**Action item**
Every line containing the string "agent" is to be copied from the records.

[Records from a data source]
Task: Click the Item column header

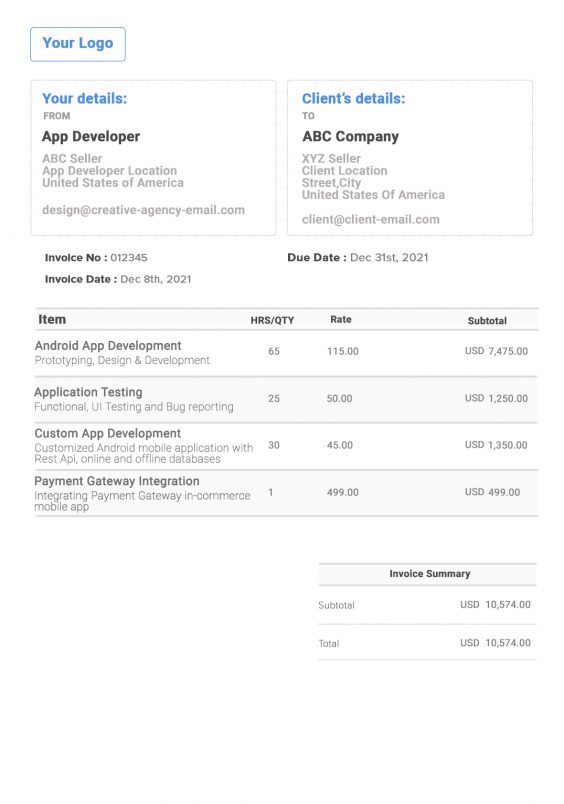Action: point(52,319)
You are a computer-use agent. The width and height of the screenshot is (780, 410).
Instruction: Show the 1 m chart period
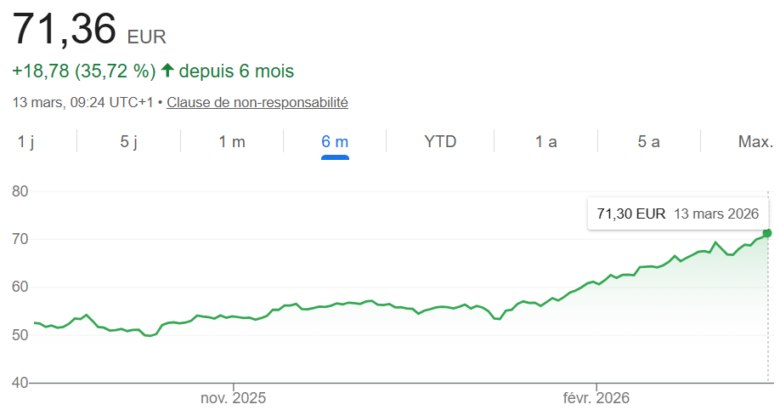(x=232, y=142)
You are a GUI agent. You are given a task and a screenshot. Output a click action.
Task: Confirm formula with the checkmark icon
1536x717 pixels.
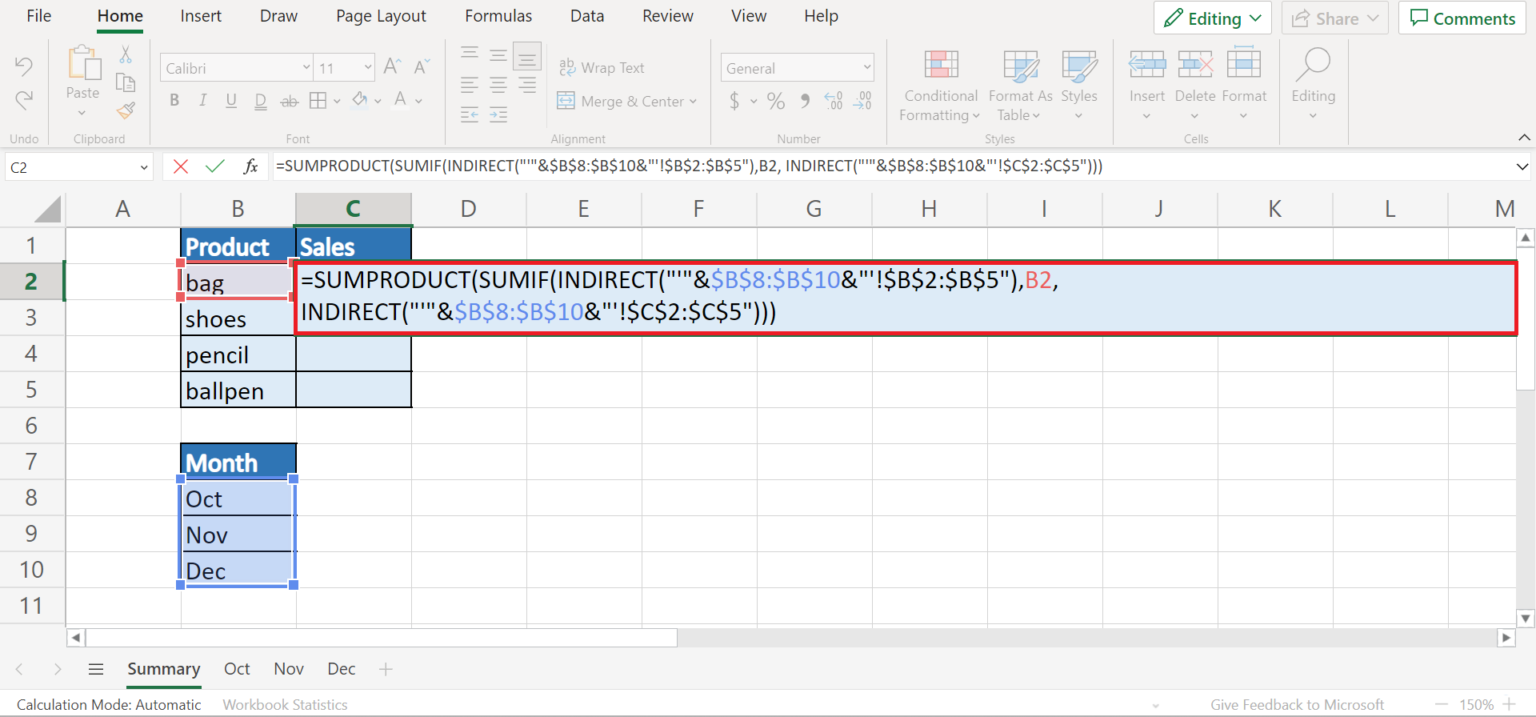point(215,167)
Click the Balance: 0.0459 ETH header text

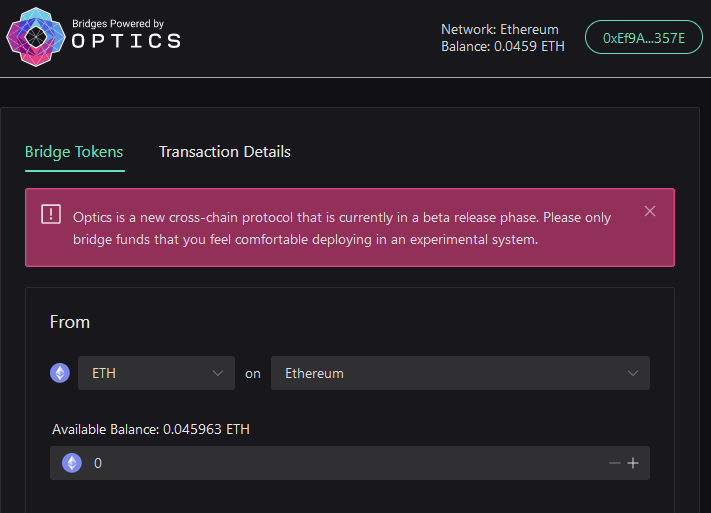coord(501,46)
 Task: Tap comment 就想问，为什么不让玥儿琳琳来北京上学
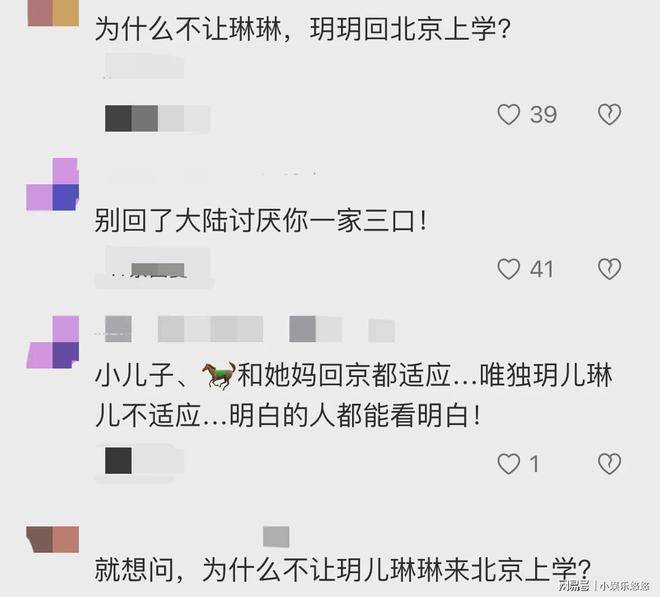(343, 569)
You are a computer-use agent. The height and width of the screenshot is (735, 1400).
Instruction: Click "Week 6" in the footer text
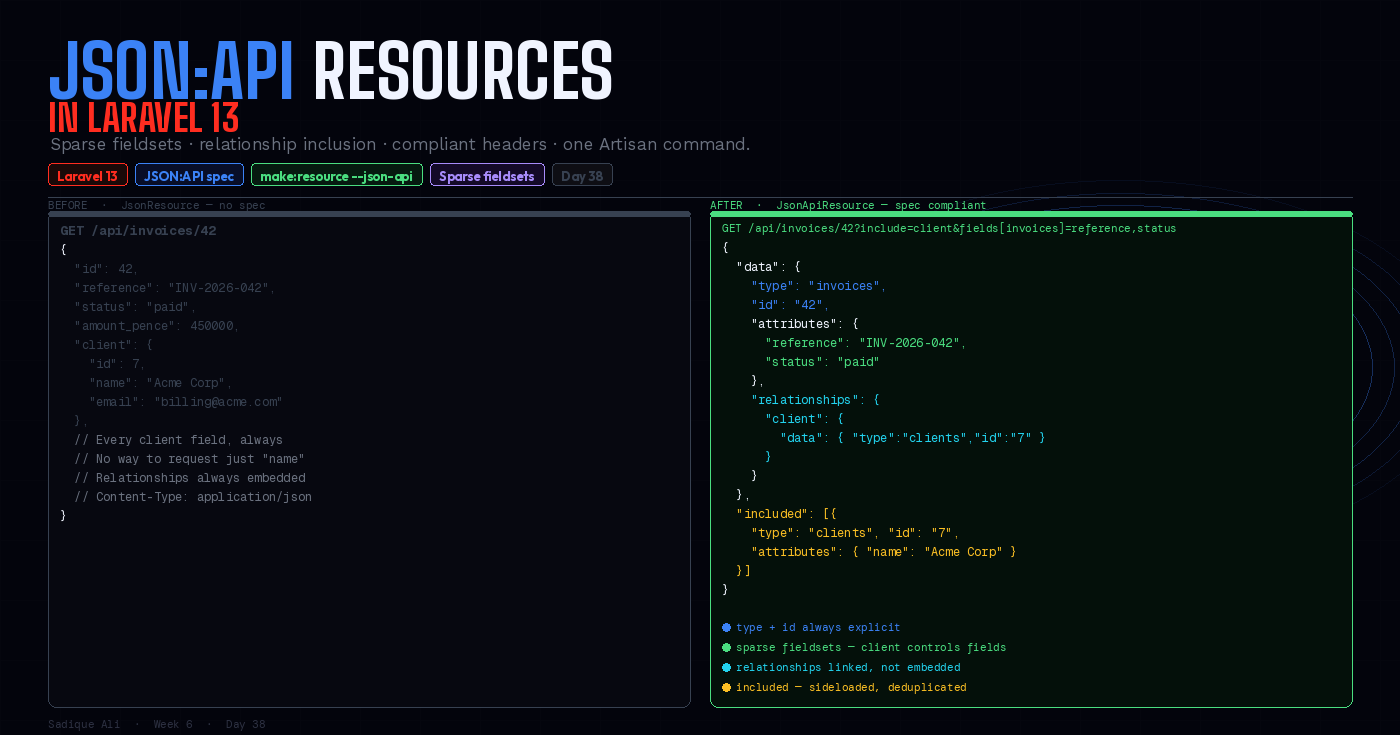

**Output of the task**
You are a computer-use agent. The width and height of the screenshot is (780, 410).
You are a GUI agent. You are given a task and a screenshot. Output a click action.
You are a computer-use agent. The height and width of the screenshot is (735, 1400).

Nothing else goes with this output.